LCM of (1, 2, 3, .........100) = ${2^6} \times {3^4} \times {5^2} \times {7^2} \times 11 \times 13.............97$
so LCM of (51, 52, 53, ...........100) = ${2^6} \times {3^4} \times {5^2} \times {7^2} \times 11 \times 13.............97$
For example 2 takes its maximum power 6 in 64. i.e., ${2^6}$.  Similarly 3 takes its maximum power 4 in 81. i.e., ${3^4}$.  so 
Now to find the LCM of (51, 52, 53......100) we need to consider the prime numbers up to 100 as 100 is the maximum number.  Again we can find the maximum power of 2 is 6 in 64. for 3 it is 4 in 81. for 5 it is 2 in 75 or 100...

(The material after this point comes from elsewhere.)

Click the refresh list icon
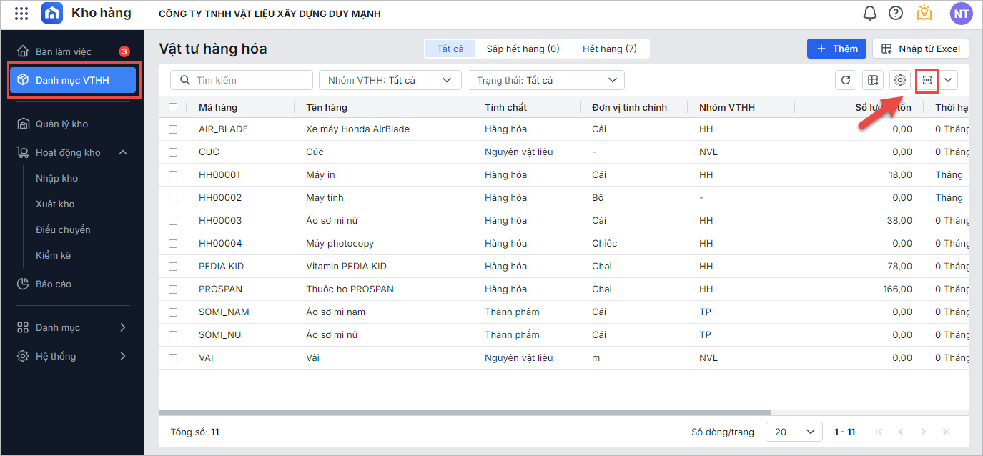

$\displaystyle\frac{{LCM{\rm{  (1, 2, 3, 4,}}.........{\rm{100)}}}}{{LCM{\rm{  (51, 52, 53, }}......{\rm{100)}}}}$ =  $\displaystyle\frac{{{2^6} \times {3^4} \times {5^2} \times {7^2} \times 11 \times 13.............97}}{{{2^6} \times {3^4} \times {5^2} \times {7^2} \times 11 \times 13.............97}}$= 1

2. Find the number of combinations of (a, b, c) if LCM (a, b) = 1000, LCM (b, c) = 2000, LCM (c, a) = 2000
Solution: 
LCM (a, b) = ${2^3} \times {5^3}$
LCM (b, c) = ${2^4} \times {5^3}$
LCM (c, a) = ${2^4} \times {5^3}$
Let a = ${2^p} \times {5^s}$
b = ${2^q} \times {5^t}$
c = ${2^r} \times {5^u}$
Calculation for powers of 2:
Maximum power of 2 is 4 in LCM (c, a). So r is 4.  and either p or q will take 3 and other will take 0, 1, 2, 3.
r = 4;  p = 3;  q = 0, 1, 2, 3
r = 4;  p = 0, 1, 2;  q = 3,
Total combinations are (4,3,0), (4, 3, 1), (4, 3, 2), (4, 3, 3) and (4, 0, 3), (4, 1, 3), (4, 2, 3). 
Total options for powers of 2 = 7
Calculation for powers of 5:
Maximum power of 5 is 3.  So any 2 of s, t, u have maximum power 3.  and other will take 0, 1, 2, 3
a = 3, b = 3, c  = 0, 1, 2, 3
a = 0, 1, 2; b = 3;  c= 3, 
a = 3; b = 0, 1, 2; c = 3
Total options are 7 x 10 = 70

3. The letters A, B, C, D, E, F and G represent distinct digits chosen from (0, 1, 2, 3, 4, 5, 6, 7, 8, and 9) such that A*B*C = B*G*E = D*E*F, where ‘*’ means multiplication.  What does the letter G represent?
Solution:
Assume A*B*C = B*G*E = D*E*F = X then A, B, C, D, E, F, G all divides X exactly.  That means, X is the LCM of all these digits.  LCM of (1, 2, 3, 4, 6, 8, 9) = 72
As A*B*C = B*G*E = D*E*F - - - -  (i), so each expression must posses those numbers whose integral multiple or sub-multiples is/are possessed by the other expressions. Thus 0, 5 & 7 are ruled out.
But 72 = 1 x 8 x 9 = 2 x 4 x 9 = 6 x 4 x 3
Here 4, 9 appeared two times so these values take B, E in some order so G = 2
We can't determine the remaining values uniquely.